Sin embargo, este punto de vista me parece muy optimista. A la crisis sanitaria actual, le sucederá una crisis económica brutal. Se producirán, es cierto, necesarios cambios de rutinas, cambios cosméticos, en la epidermis de la realidad. Pero serán temporales, tácticos, porque los valores no mutan ni se transforman en quince días, ni en tres meses, ni en tres años. Los valores se fraguan lentamente durante generaciones enteras y si funcionan –es decir, si se acomodan a la estructura económica y productiva– sobreviven a los virus y hasta a las guerras. Decía María Zambrano en “El hombre y lo divino” que “una cultura depende de la calidad de sus dioses”. ¿Ha cambiado el COVID-19 nuestros dioses? ¿Dejarán de ser el dinero, el éxito y el poder el becerro de oro? Salimos a las ventanas y balcones a aplaudir a nuestros sanitarios, algunos por fin toman conciencia de la importante labor realizada por las Fuerzas y Cuerpos de Seguridad del Estado, echamos de menos un Estado con más recursos y también tememos por la suerte de nuestros autónomos y empresarios –grandes y pequeños–, y de sus asalariados. Sabemos que se producirán reajustes muy importantes en muchos sectores, que estaremos aturdidos durante un tiempo como un boxeador que hubiera recibido un buen croché de izquierda. Pero los dioses no cambiarán y, ojalá me equivoque, recordaremos esta pandemia solo por la miseria que nos trajo a todos. El trabajo se sustituye por teletrabajo en condiciones infames, el narcisismo social ha pasado de airearse públicamente con obscenidad a hacerlo desde la casa propia con igual obscenidad. No hay cambio real. Hoy, sin ir más lejos, me han cobrado en la farmacia casi siete euros por un bote de 100 ml de gel hidroalcohólico y cuatro por una mascarilla desechable. Todo a más del triple de su precio. Una bofetada de realidad. No parece que al avaro, al usurero, al trepa, al corrupto y al ladrón el COVID-19 los vaya a cambiar, y a los que los aplauden y los admiran tampoco. ¿Por qué iba a hacerlo? ¿Acaso teníamos en un rincón secreto de nuestros domicilios el tratamiento o la vacuna contra ellos?
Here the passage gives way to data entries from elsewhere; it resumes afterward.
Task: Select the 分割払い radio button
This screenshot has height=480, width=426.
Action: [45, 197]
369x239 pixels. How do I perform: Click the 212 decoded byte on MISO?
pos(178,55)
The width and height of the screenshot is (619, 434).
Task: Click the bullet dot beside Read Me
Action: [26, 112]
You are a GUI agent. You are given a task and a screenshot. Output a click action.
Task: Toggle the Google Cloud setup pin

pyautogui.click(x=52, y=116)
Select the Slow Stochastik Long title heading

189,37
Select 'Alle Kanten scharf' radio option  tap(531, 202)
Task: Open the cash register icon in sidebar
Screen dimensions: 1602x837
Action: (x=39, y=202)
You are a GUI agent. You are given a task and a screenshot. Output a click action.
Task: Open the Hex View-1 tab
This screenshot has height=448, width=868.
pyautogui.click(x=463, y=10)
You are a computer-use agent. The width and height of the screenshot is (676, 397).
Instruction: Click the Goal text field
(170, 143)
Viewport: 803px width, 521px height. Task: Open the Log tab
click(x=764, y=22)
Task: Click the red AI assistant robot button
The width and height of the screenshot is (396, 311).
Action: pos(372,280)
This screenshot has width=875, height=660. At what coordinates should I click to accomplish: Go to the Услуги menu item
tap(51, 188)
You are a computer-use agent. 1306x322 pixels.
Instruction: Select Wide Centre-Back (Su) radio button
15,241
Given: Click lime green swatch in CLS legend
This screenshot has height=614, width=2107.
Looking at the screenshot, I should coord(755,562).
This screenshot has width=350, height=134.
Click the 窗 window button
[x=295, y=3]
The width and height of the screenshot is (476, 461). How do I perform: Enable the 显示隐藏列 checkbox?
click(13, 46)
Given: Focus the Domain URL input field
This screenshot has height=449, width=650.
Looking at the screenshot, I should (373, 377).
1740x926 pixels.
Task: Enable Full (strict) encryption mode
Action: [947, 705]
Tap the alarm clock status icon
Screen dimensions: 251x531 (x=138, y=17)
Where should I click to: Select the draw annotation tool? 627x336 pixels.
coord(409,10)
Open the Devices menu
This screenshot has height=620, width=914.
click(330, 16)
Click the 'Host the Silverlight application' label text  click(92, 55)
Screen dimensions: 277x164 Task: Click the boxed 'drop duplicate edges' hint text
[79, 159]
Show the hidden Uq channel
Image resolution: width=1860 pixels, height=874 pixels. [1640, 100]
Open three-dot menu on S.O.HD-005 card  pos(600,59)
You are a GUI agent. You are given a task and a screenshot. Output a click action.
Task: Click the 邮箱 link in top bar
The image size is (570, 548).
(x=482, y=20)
Los griegos utilizaban un concepto esclarecedor: “metanoia”. La metanoia implicaba un cambio radical en la dirección que se estaba tomando, a veces incluso un regreso, pero este cambio iba precedido y acompañado por una transformación integral del individuo. Es este cambio el que no se va a producir, porque seguimos creyendo en los mismos dioses, unos dioses que se han ido de vacaciones una temporada larga, tan larga como la estancia entre nosotros del virus que nos asola.